··· Task input ···

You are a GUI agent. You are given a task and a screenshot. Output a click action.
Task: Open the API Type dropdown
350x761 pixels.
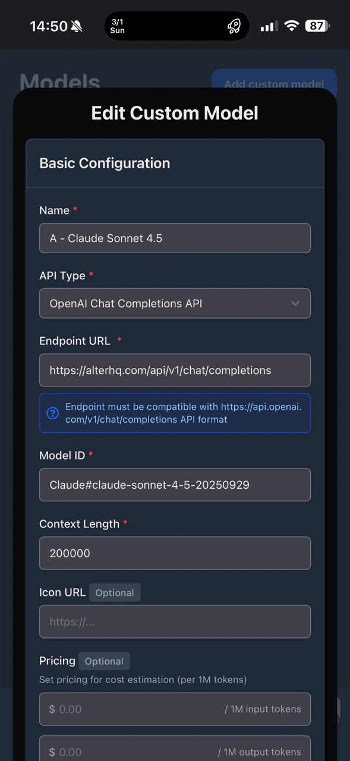coord(175,303)
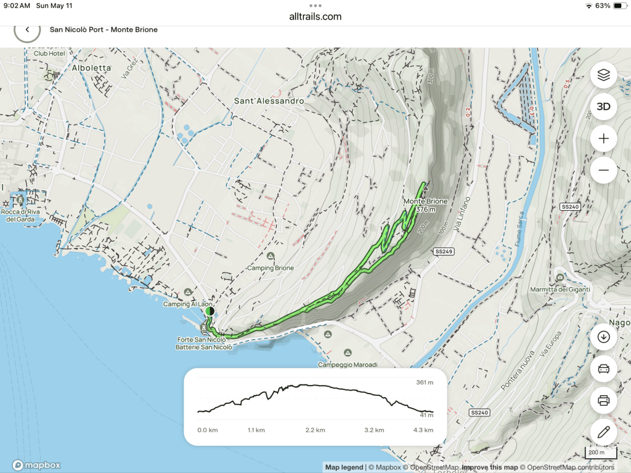Get driving directions with car icon
This screenshot has height=473, width=631.
603,369
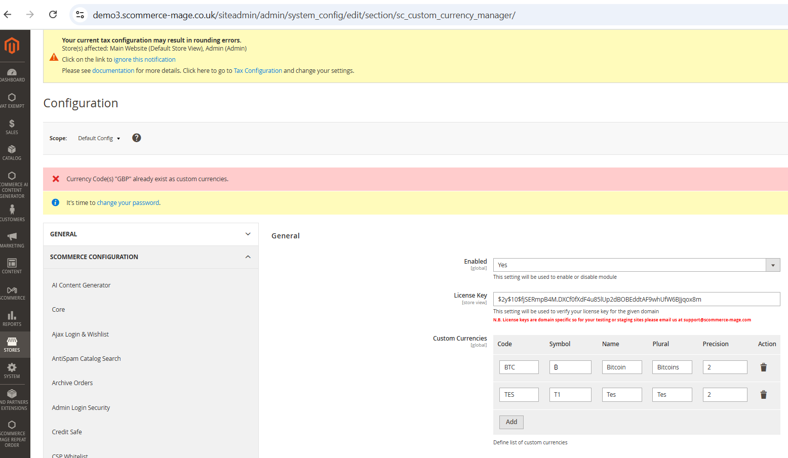Image resolution: width=788 pixels, height=458 pixels.
Task: Expand the General configuration section
Action: pos(150,234)
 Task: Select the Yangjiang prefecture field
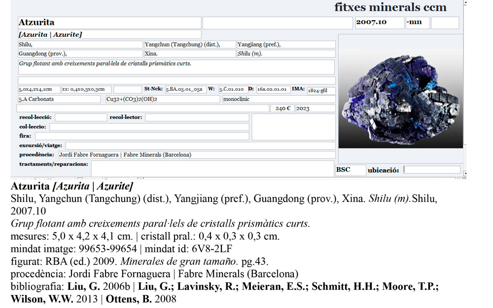coord(285,44)
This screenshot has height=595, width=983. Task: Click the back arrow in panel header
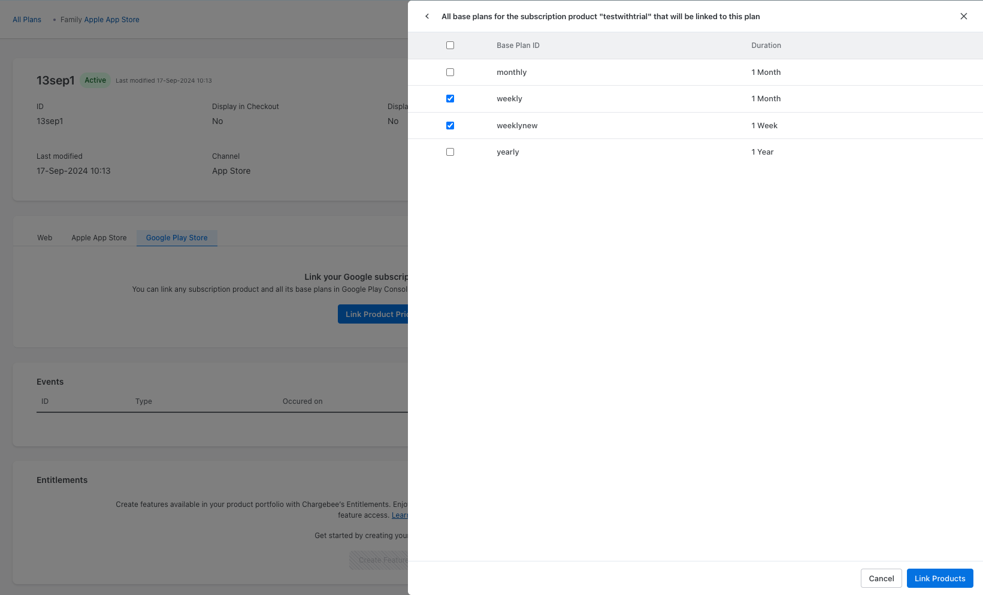coord(427,16)
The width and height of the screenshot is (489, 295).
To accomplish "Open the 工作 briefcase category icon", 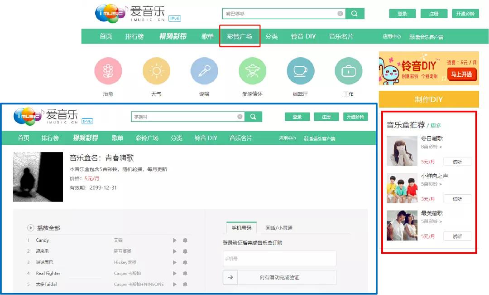I will [348, 72].
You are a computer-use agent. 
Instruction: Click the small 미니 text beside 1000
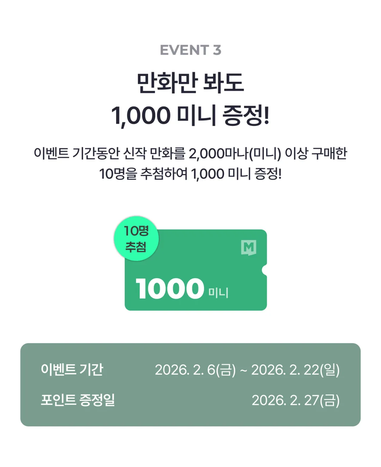tap(218, 292)
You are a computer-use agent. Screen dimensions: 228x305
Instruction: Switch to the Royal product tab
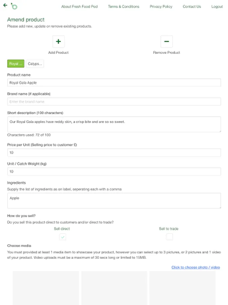coord(16,64)
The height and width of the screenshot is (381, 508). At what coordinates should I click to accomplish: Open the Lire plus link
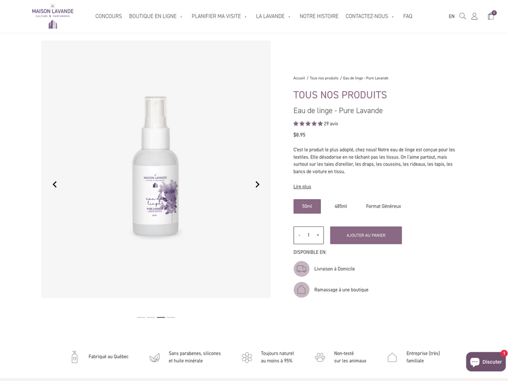pos(302,187)

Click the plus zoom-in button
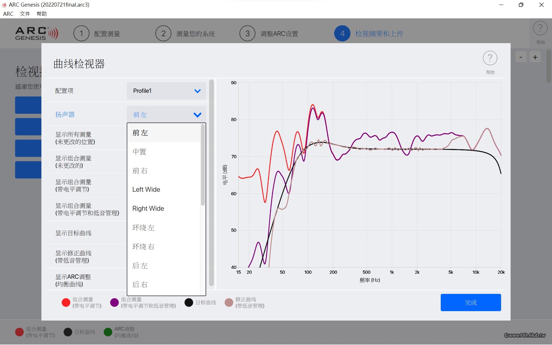pos(535,57)
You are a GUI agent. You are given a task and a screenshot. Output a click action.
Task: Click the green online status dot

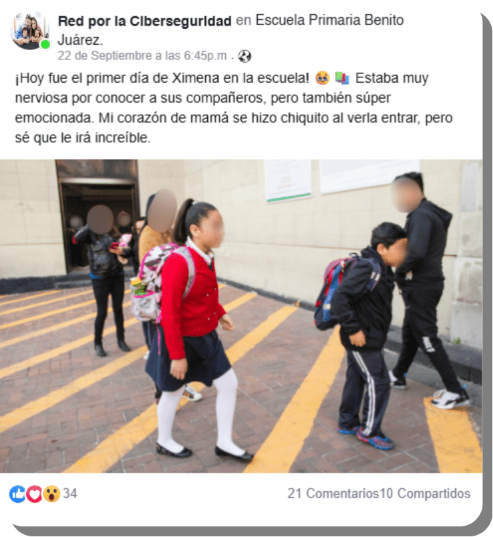[x=45, y=45]
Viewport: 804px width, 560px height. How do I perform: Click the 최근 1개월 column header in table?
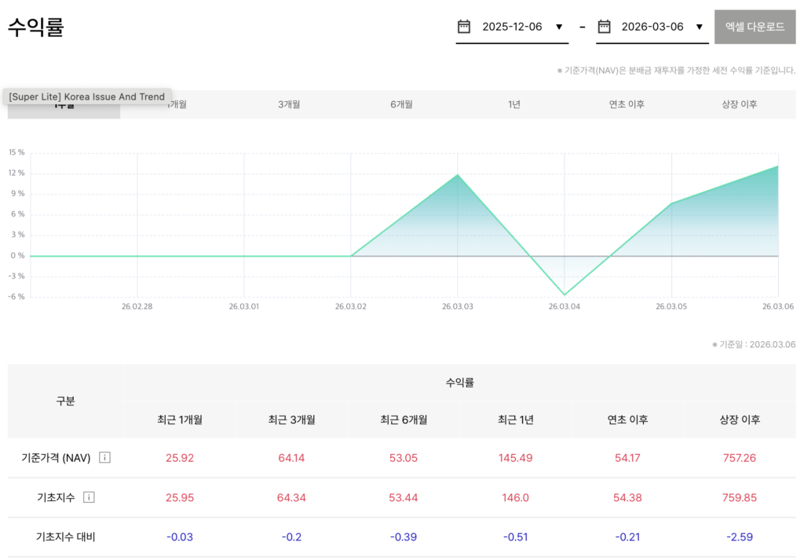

···

Repeat only what lies between the start of the data and the end of the line containing "The width and", exactly, with pictures left out.

Expected answer =>
You are a GUI agent. You are given a task and a screenshot. Output a click action.
Task: Open the API Type dropdown
350x761 pixels.
coord(175,303)
Get driving directions with car icon
This screenshot has height=473, width=631.
603,369
Image resolution: width=788 pixels, height=458 pixels.
Task: Expand the General configuration section
Action: pos(150,234)
 Task: Select the Yangjiang prefecture field
coord(285,44)
This screenshot has height=595, width=983. Task: Click the back arrow in panel header
coord(427,16)
The width and height of the screenshot is (489, 295).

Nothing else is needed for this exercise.